**DIRECTIONS FOR THIS TASK**:
Reproduce, without alteration, every line of the data; exclude the images.

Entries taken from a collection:
===============

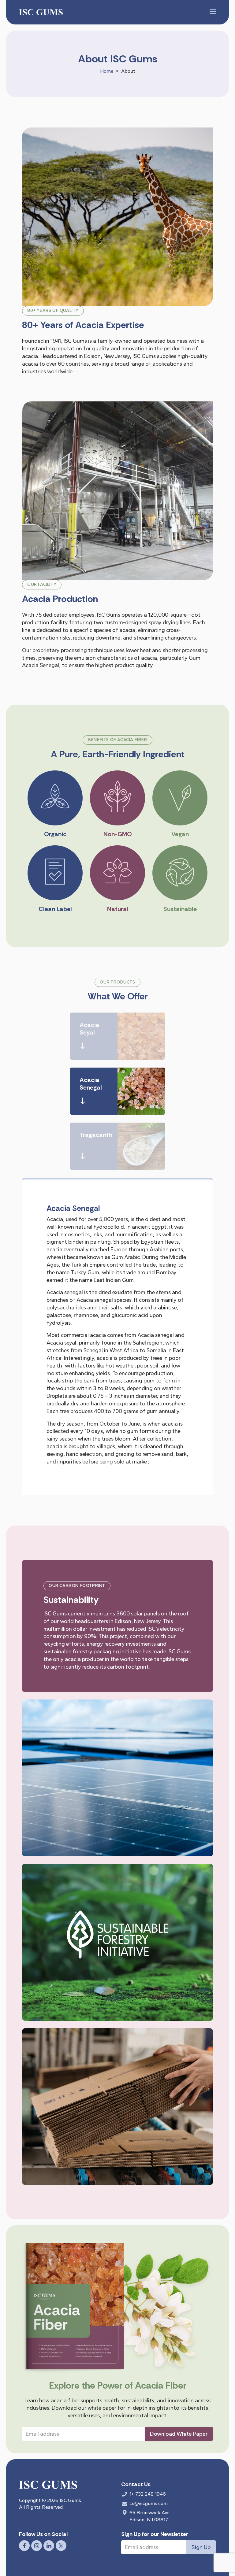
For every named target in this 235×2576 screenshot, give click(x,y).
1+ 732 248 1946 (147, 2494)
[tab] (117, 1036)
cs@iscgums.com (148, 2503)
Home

===============

**WRITTEN SOLUTION**:
For every named target in this 235×2576 screenshot, give click(x,y).
1+ 732 248 1946 (147, 2494)
[tab] (117, 1036)
cs@iscgums.com (148, 2503)
Home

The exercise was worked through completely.